>>>

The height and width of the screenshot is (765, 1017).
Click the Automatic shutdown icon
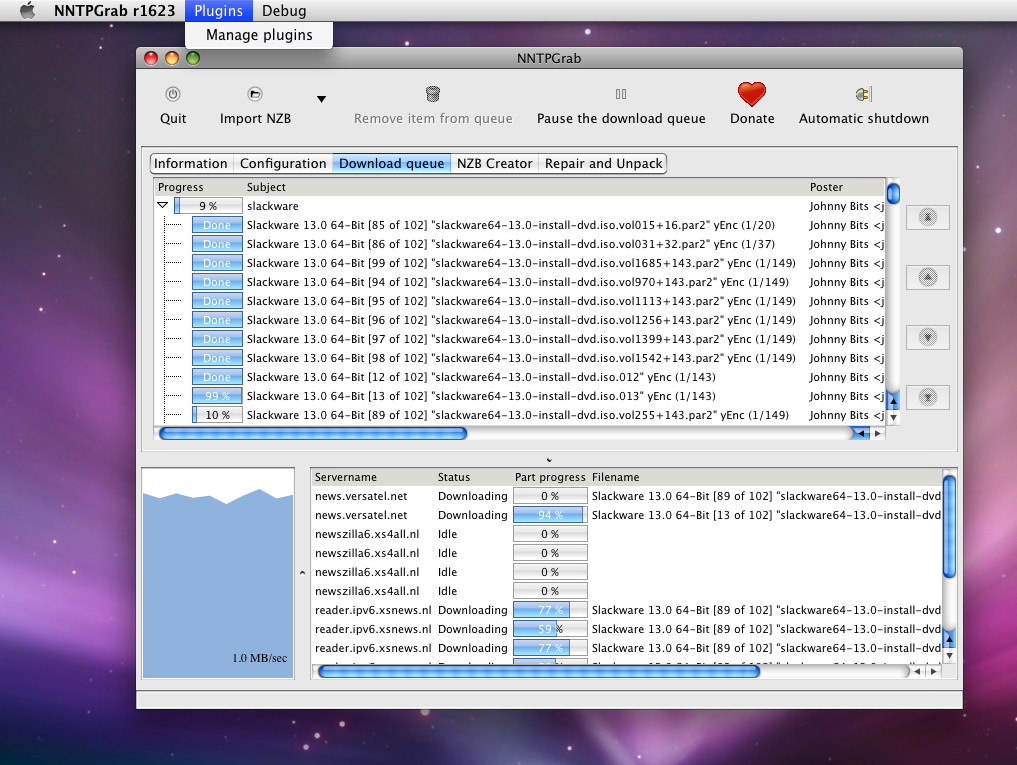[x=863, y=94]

<<<
>>>

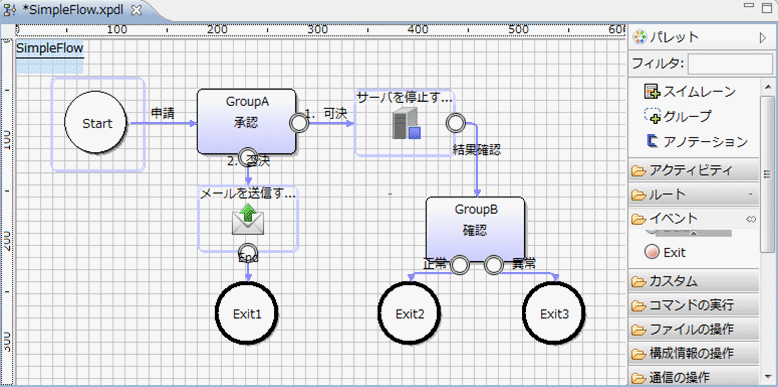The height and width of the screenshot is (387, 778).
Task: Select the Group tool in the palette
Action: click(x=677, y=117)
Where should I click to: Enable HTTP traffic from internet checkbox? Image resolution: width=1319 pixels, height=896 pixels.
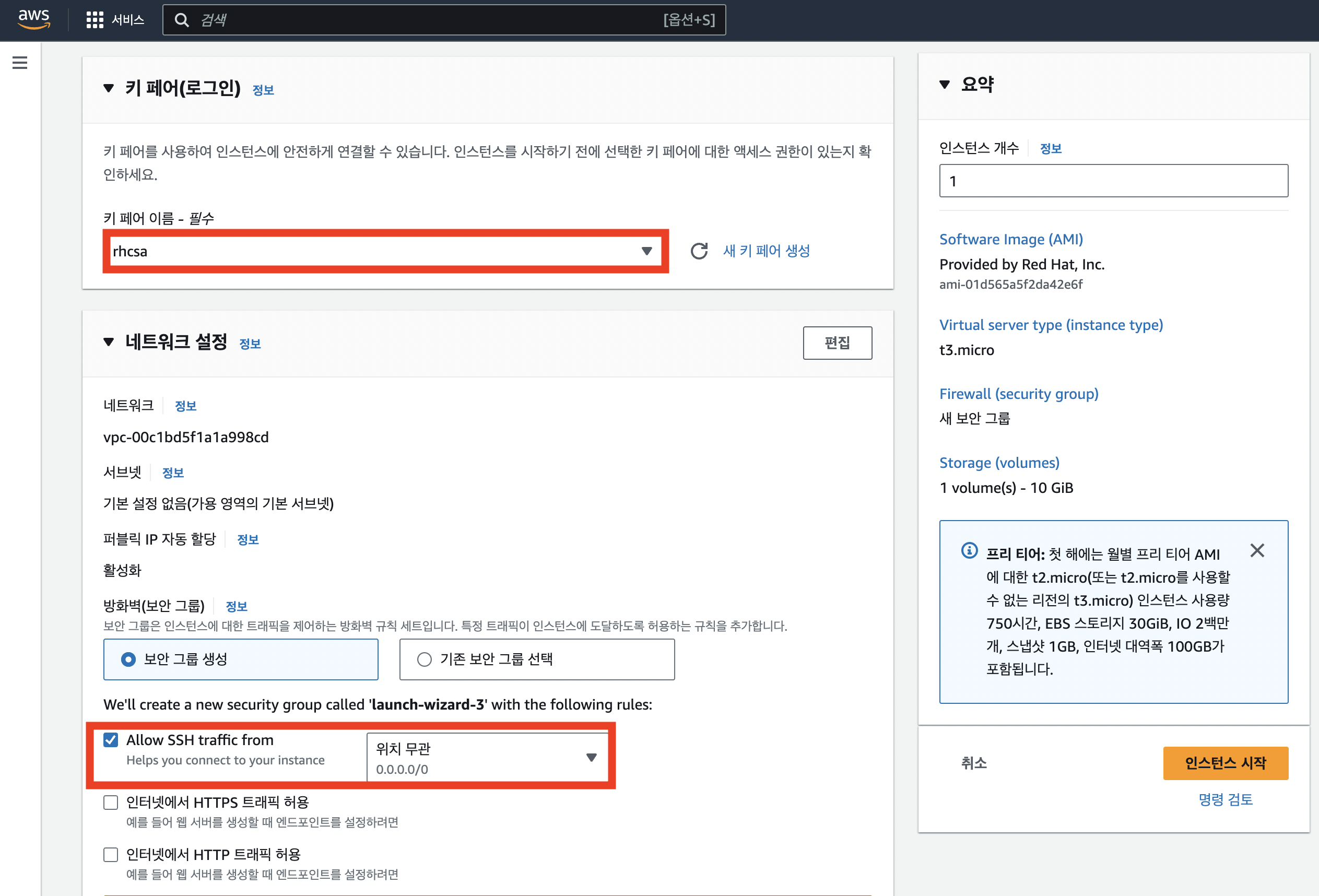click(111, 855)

<<<

*Required task*: Starting at the line with "The height and width of the screenshot is (765, 1017)." and ending after the line with "[x=863, y=94]", rewrite that stretch of the material with "icon" swapped for "button" and nothing else changed. Don't include the pictures.

*Answer for this exercise*:
The height and width of the screenshot is (765, 1017).
Click the Automatic shutdown button
[x=863, y=94]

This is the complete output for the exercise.